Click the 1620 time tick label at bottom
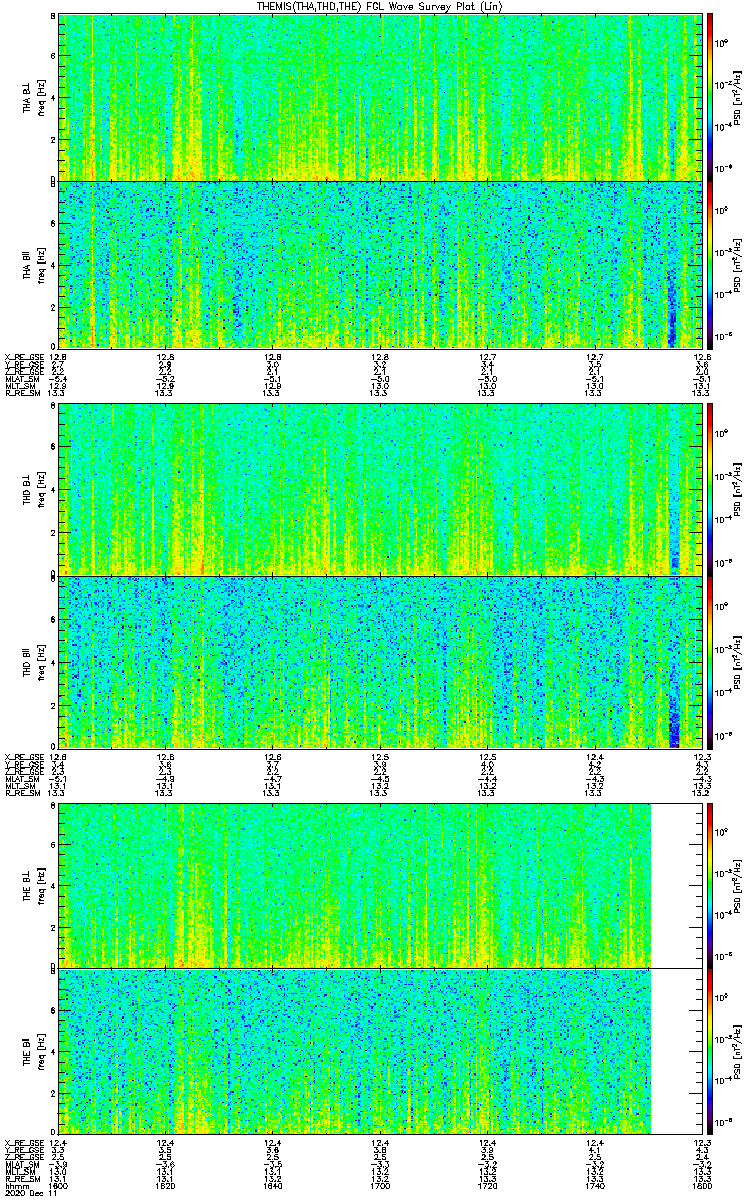The image size is (750, 1200). [x=165, y=1185]
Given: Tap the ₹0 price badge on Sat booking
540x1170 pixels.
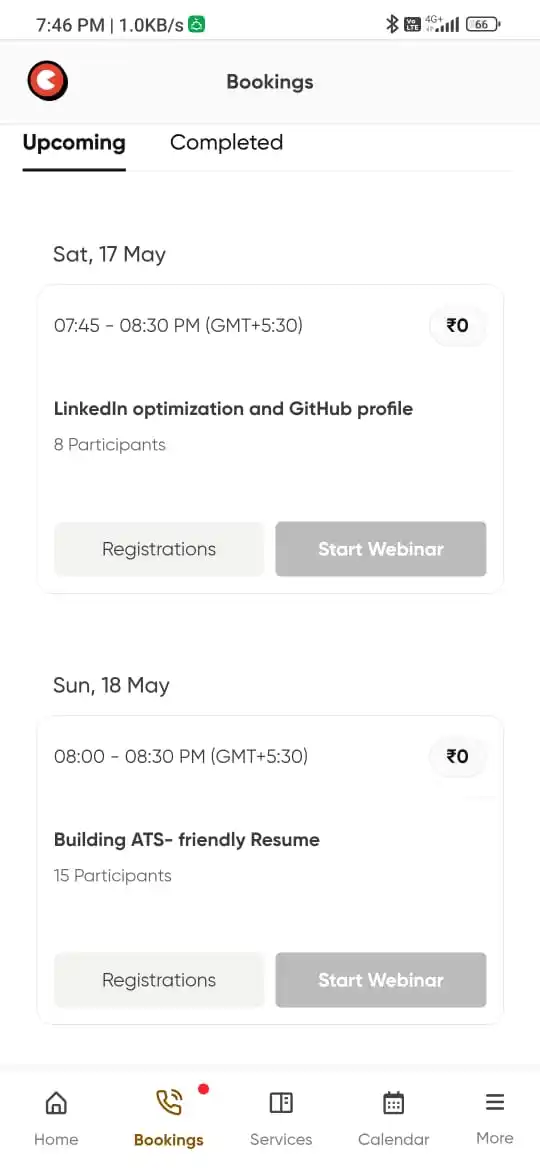Looking at the screenshot, I should pos(457,325).
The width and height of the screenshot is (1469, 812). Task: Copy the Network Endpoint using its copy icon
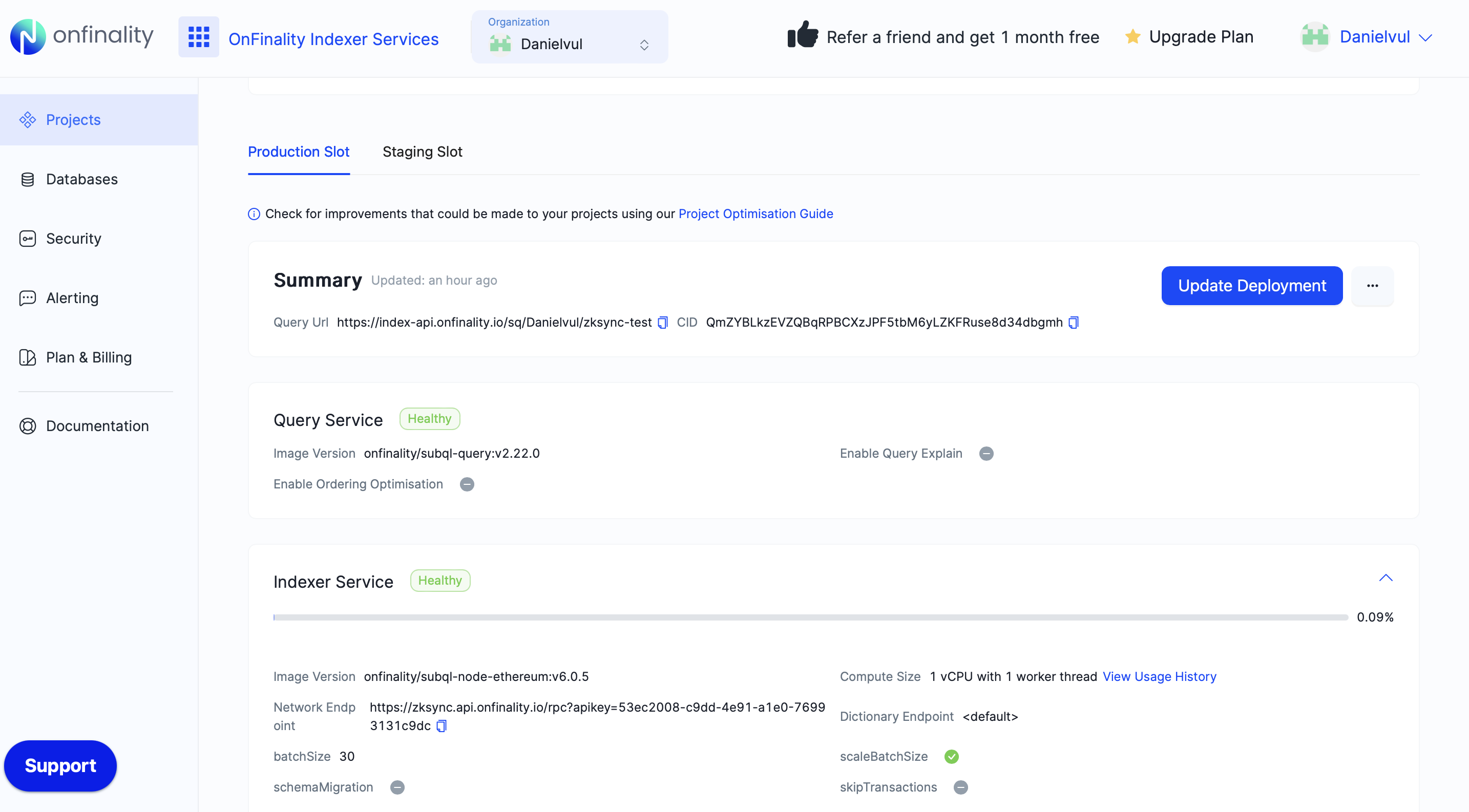442,725
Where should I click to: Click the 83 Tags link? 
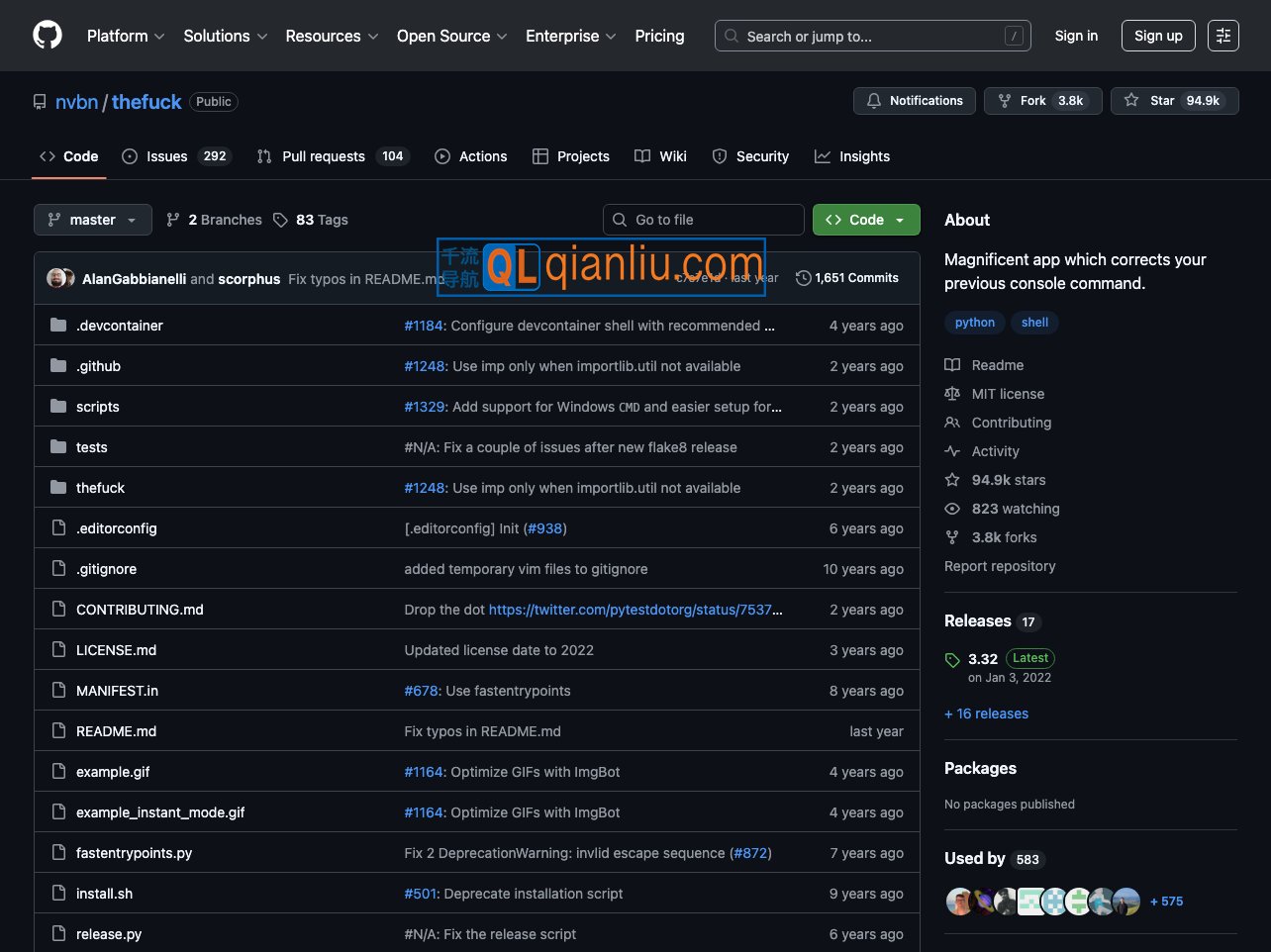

════════════════════

## Brief:
Rewrite the listing above with "Tap" changed to "Press" and everything else kept the same. Omit the pictures from your output.

## Task answer:
Click the 1620 time tick label at bottom
The image size is (750, 1200). [x=165, y=1185]
Given: Press the ₹0 price badge on Sat booking
540x1170 pixels.
Looking at the screenshot, I should pos(457,325).
The width and height of the screenshot is (1469, 812). Task: Copy the Network Endpoint using its copy icon
442,725
Where should I click to: Click the 83 Tags link? 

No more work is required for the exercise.